# Work request
Please output the lines below word for word, from the line with "This screenshot has height=666, width=650." to the line with "center [542, 76].", including both of those lines. Leave the pictures out of your answer.

[Saved data entries]
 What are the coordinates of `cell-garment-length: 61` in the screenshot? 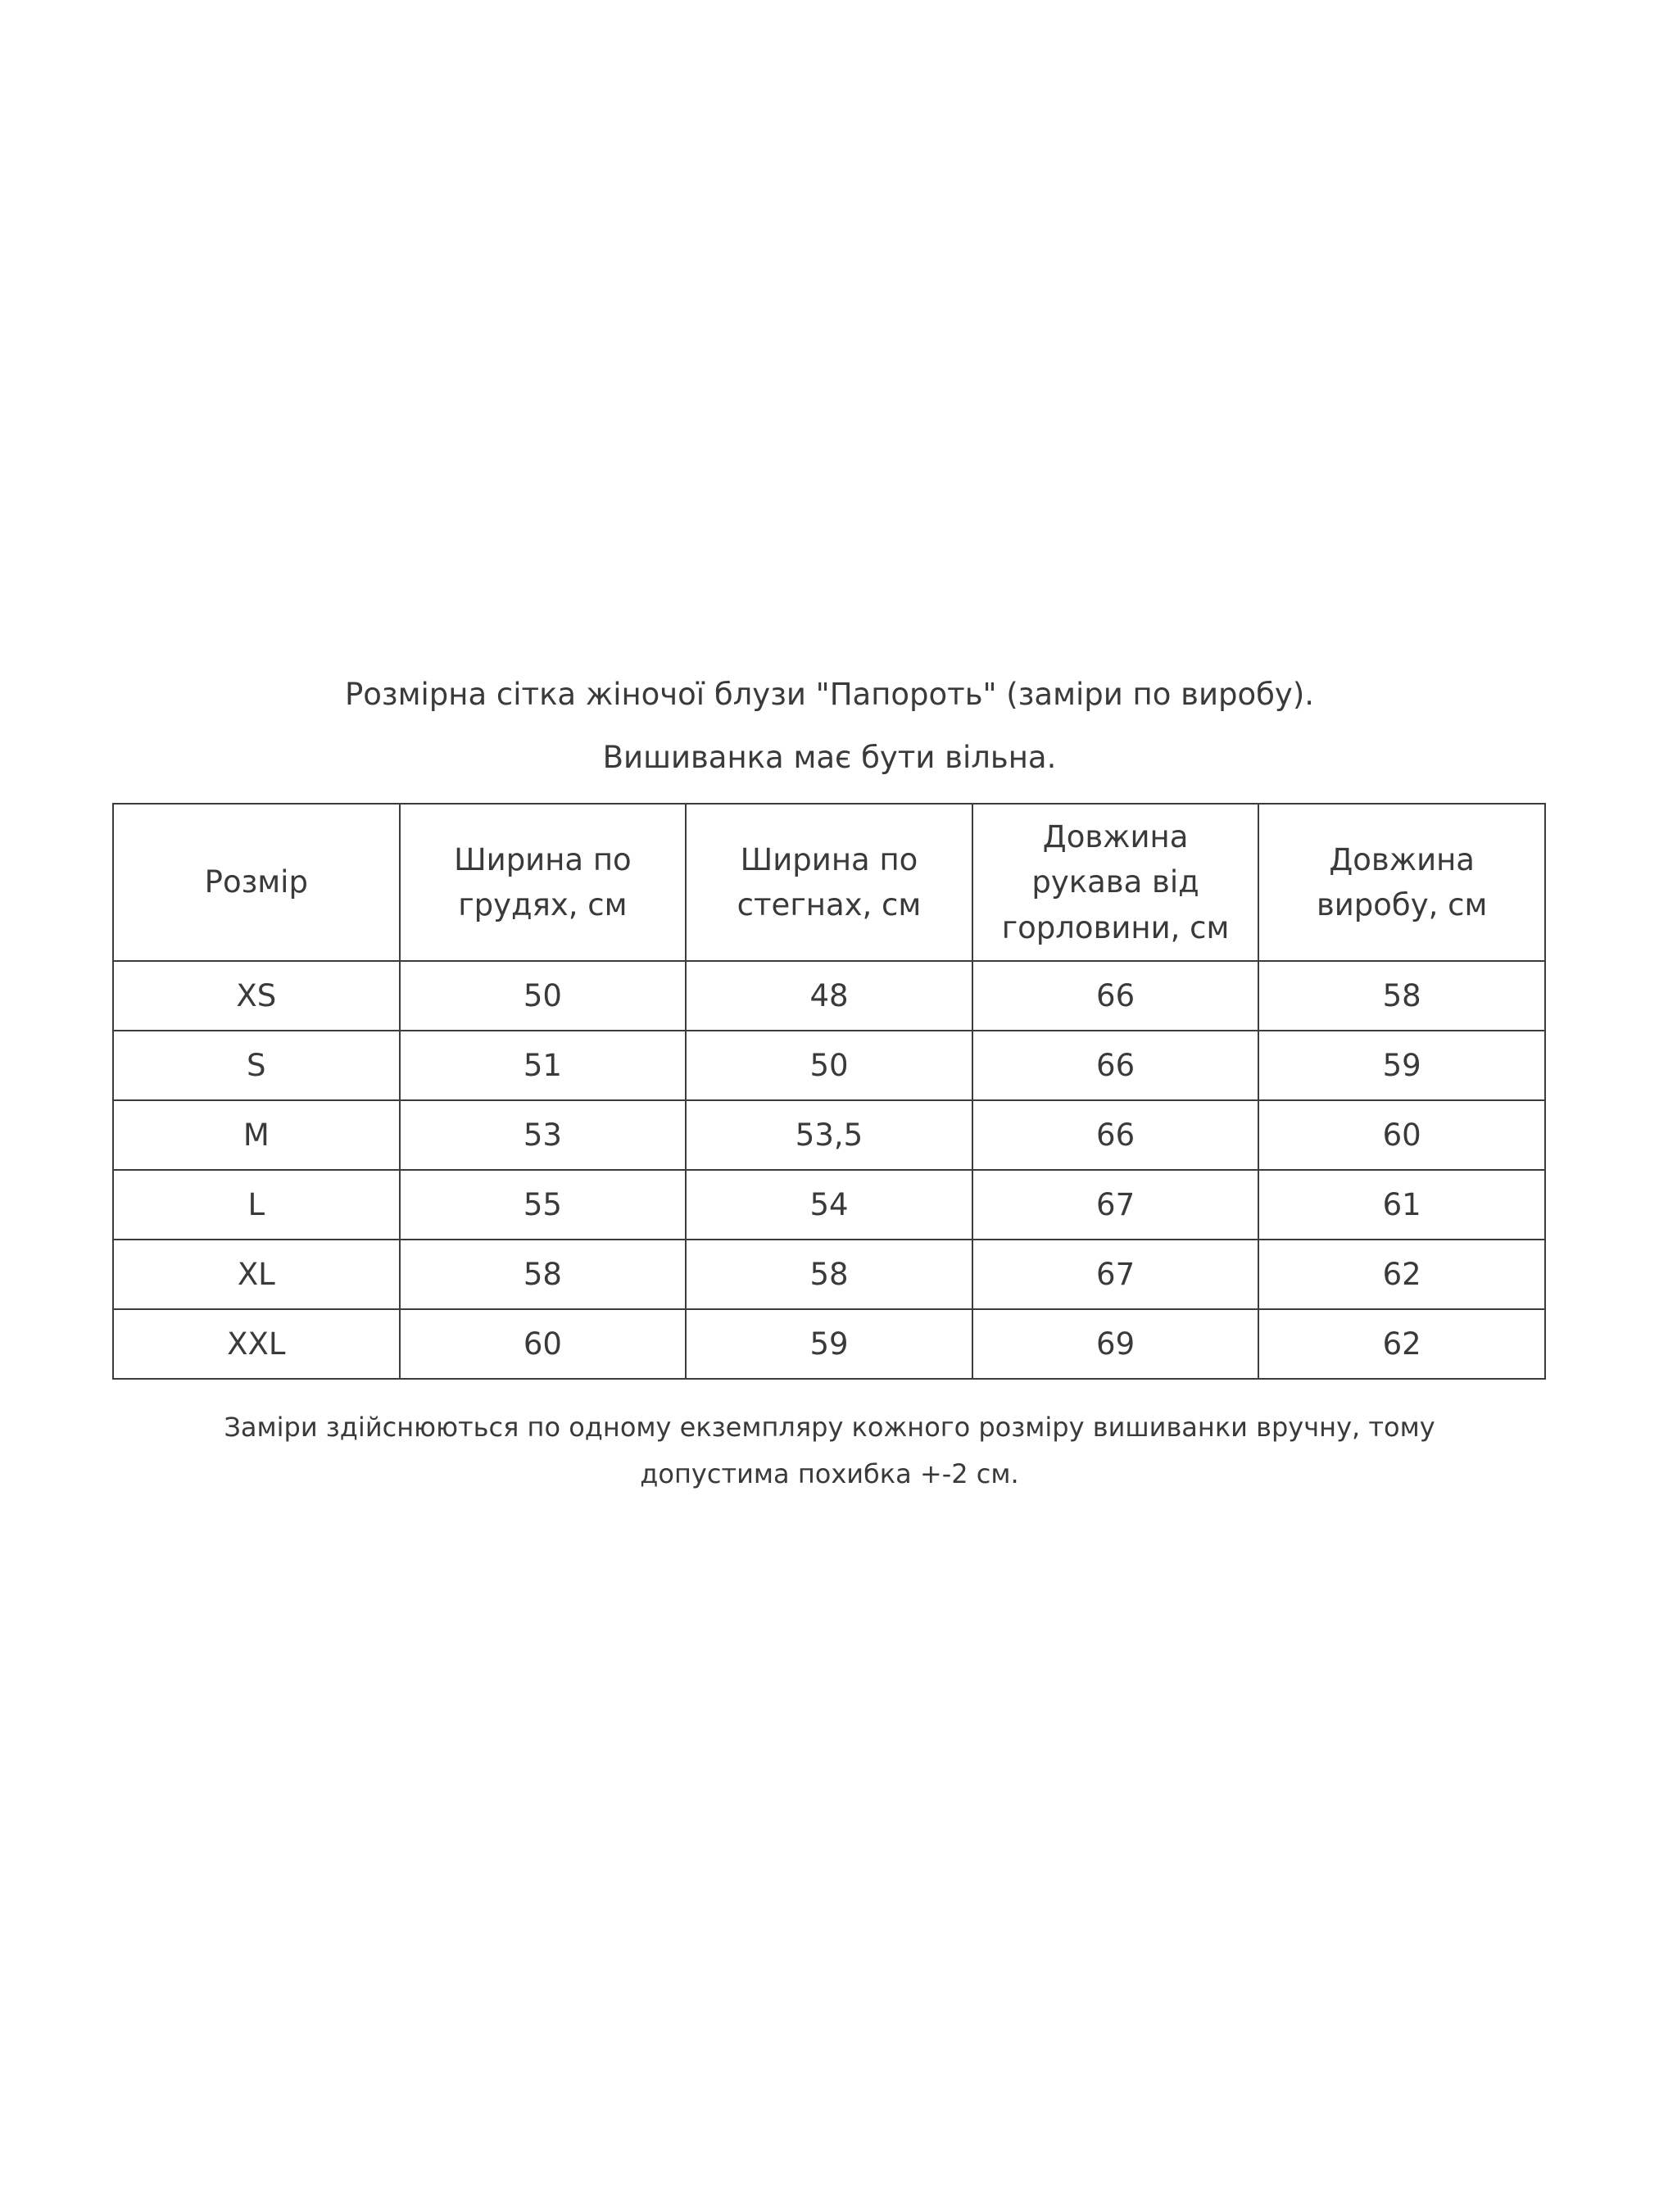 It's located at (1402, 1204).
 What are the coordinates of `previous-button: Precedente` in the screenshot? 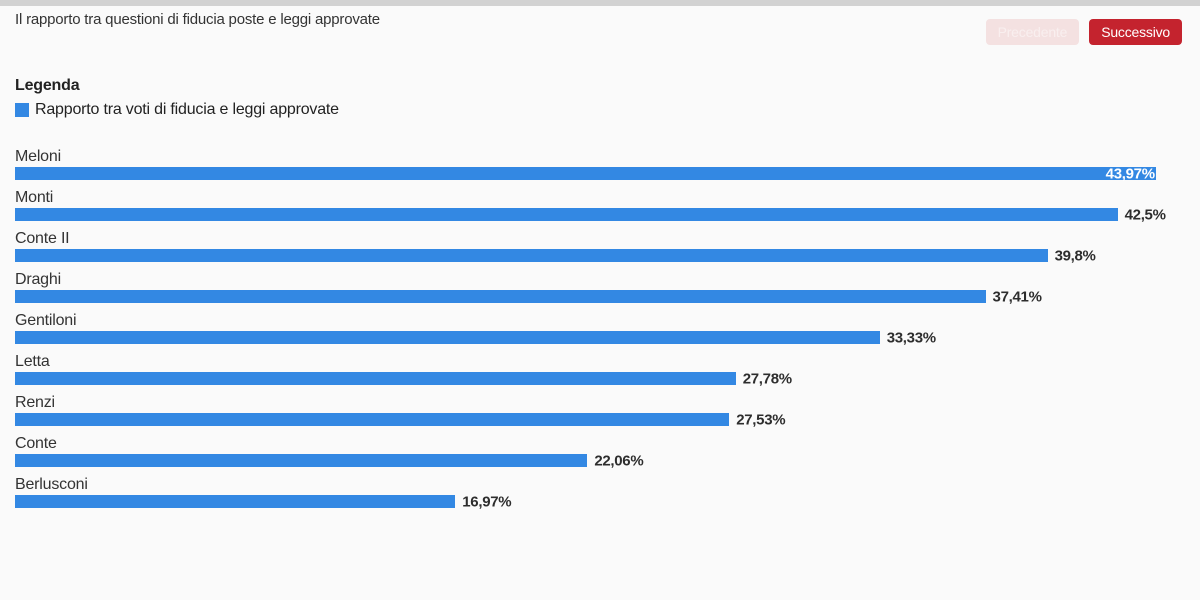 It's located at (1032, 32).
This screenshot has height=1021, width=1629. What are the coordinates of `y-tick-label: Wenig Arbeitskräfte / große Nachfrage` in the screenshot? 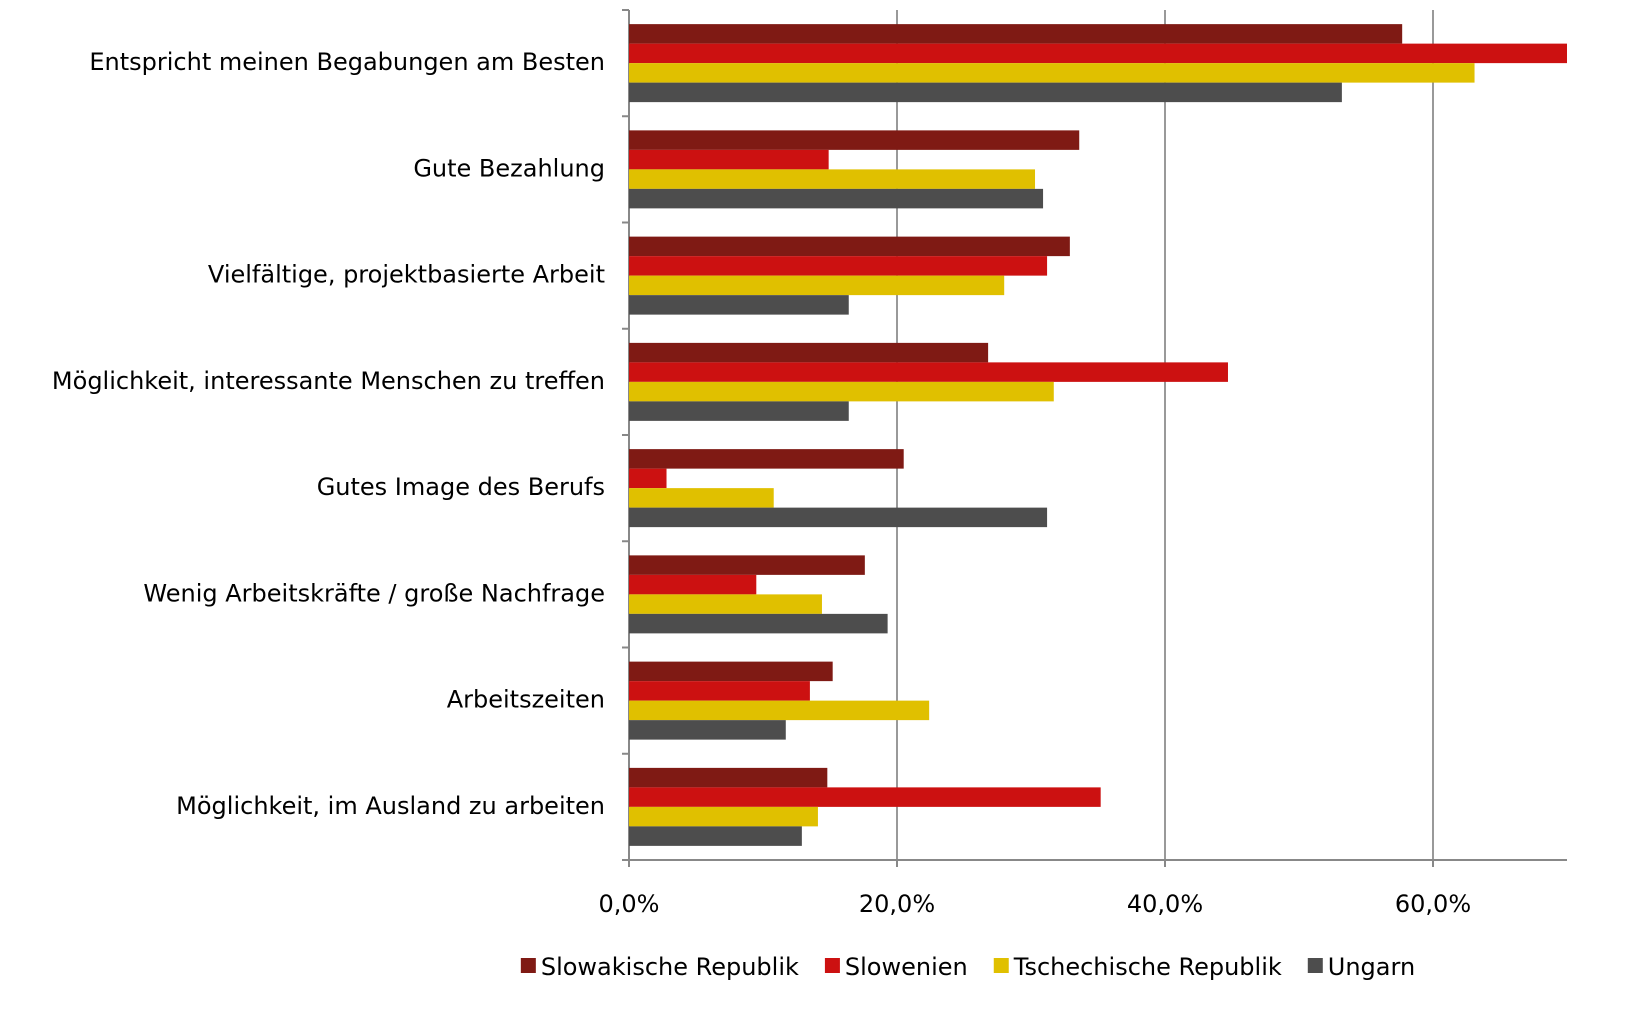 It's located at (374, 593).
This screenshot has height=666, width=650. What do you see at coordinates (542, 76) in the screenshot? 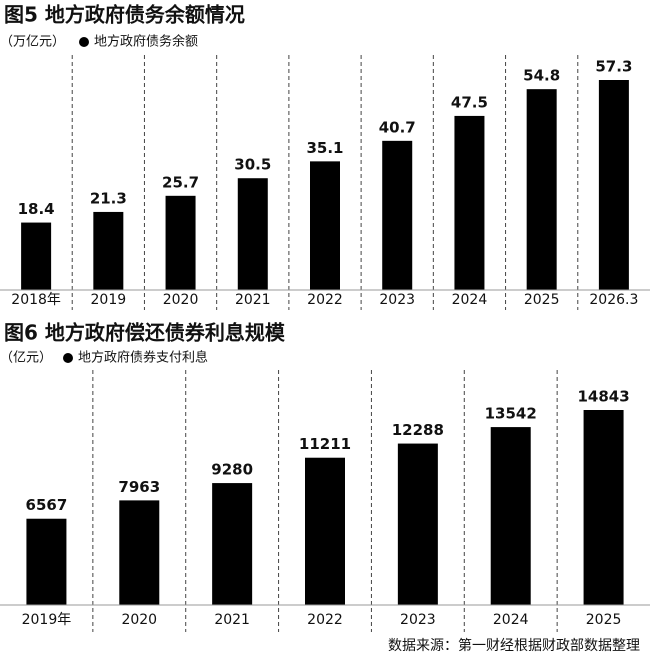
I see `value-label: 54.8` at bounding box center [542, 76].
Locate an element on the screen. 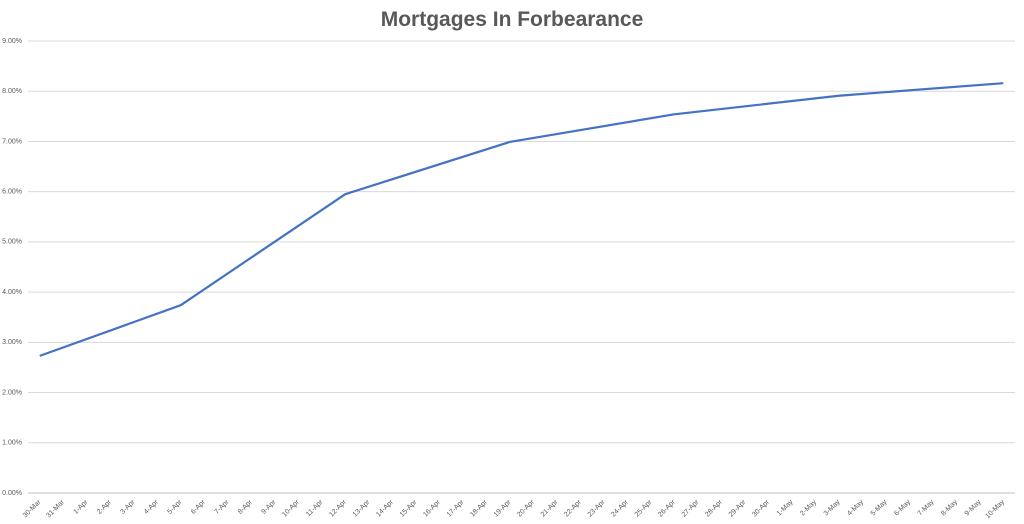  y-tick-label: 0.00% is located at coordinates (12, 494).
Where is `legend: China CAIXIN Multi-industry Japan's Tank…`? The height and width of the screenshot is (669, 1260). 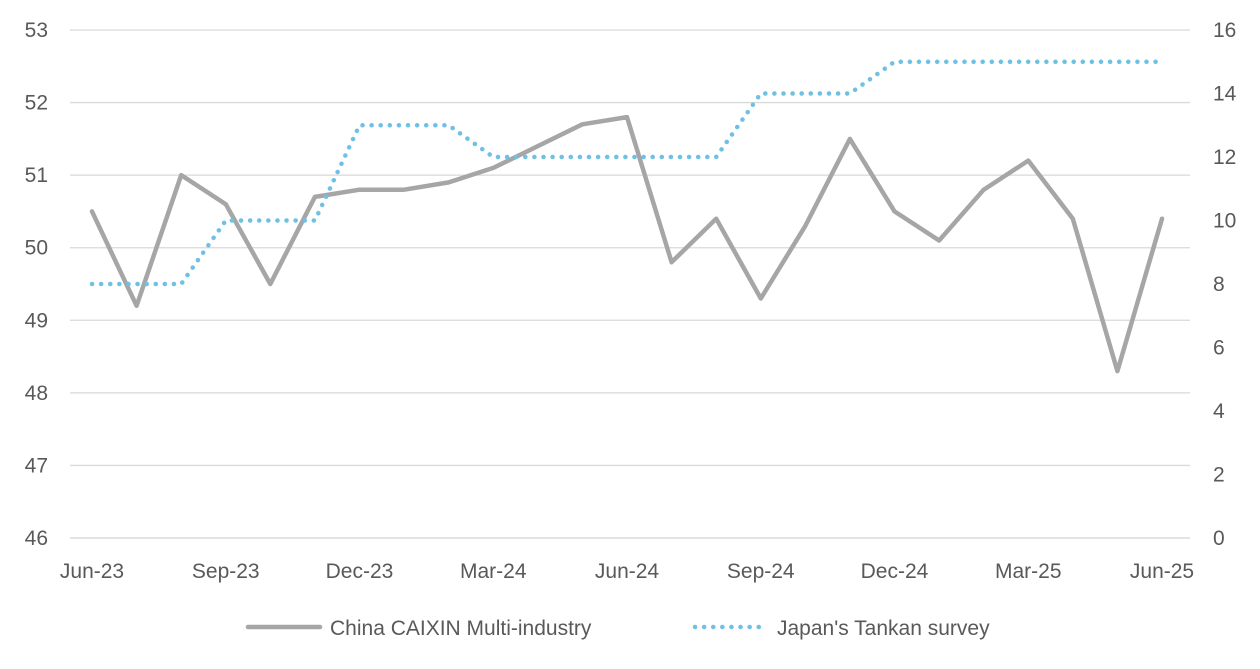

# Result for this exercise
This screenshot has height=666, width=650. What do you see at coordinates (542, 76) in the screenshot? 
I see `value-label: 54.8` at bounding box center [542, 76].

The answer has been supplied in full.